Akinola is said to be a buddy of the horrible bishop Kunonga in Zimbabwe, who works hand in hand with Mugabe. I have a few interesting citations on the Zimbabwe bishop, but here's how he got his house:
He [Kunonga]was rewarded by Mugabe with St Marnock's, 2000 acres of prime farmland 15 kilometers outside Harare , confiscated from its previous white owner, 25-year-old Marcus Hale. The bishop installed his son in the seven-bedroom farmhouse, which overlooked a lake and sweeping fields of wheat and soya: the lake remains, but the house is now derelict and the crops have been replaced by weeds. The bishop, a short, thickset man who wears a jeweled cross over his cassock, also evicted 50 black workers and their families from the property.
Rowan Williams recently gave Kunonga a verbal wrist slap for being close to Mugabe. But the allegations against Kunonga (from whites and blacks) suggest he's a first-class thug. For example, Kunonga licensed the acting vice-president of Zimbabwe, Joseph Msika, a man on record as saying that whites are not human beings, to act as a deacon of the church. Akinola, for his part, had Kunonga speak at an African Conference.
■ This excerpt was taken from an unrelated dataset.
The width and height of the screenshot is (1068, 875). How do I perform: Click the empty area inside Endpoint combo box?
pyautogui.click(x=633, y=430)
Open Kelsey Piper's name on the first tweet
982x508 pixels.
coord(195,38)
Here are some citations to that can of worms:
http://www.guardian.... contains this sum up:
Yet curiously, Akinola seems much more obsessed with what gay white men get up to than with some of the abuses in Africa. He has uttered not a word of condemnation of Bishop Nolbert Kunonga of Harare, a crony of the Mugabe regime, who has been accused by his own black parishioners of seizing white property, evicting black farm workers, and calling for the assasination of his church opponents. Indeed, Akinola invited Kunonga to address a plenary session of the All African Conference of Bishops.
Here's an excerpt:
" The commitments of the Communion are not only to certain theological positions on the question of sexual ethics but also to a manifest and credible respect for the proper liberties of homosexual people, a commitment again set out in successive Lambeth Conference Resolutions over many decades. I share the concerns expressed about situations where the Church is seen to be underwriting social or legal attitudes which threaten these proper liberties. It is impossible to read this report without being aware that in many places - including Western countries with supposedly `liberal' attitudes - hate crimes against homosexual people have increased in recent years and have taken horrifying and disturbing forms." No-one reading this report can be complacent about such a situation, and the Church is challenged to show that it is truly a safe place for people to be honest and where they may be confident that they will have their human dignity respected, whatever serious disagreements about ethics may remain. It is good to know that the pastoral care of homosexual people is affirmed clearly by so many provinces.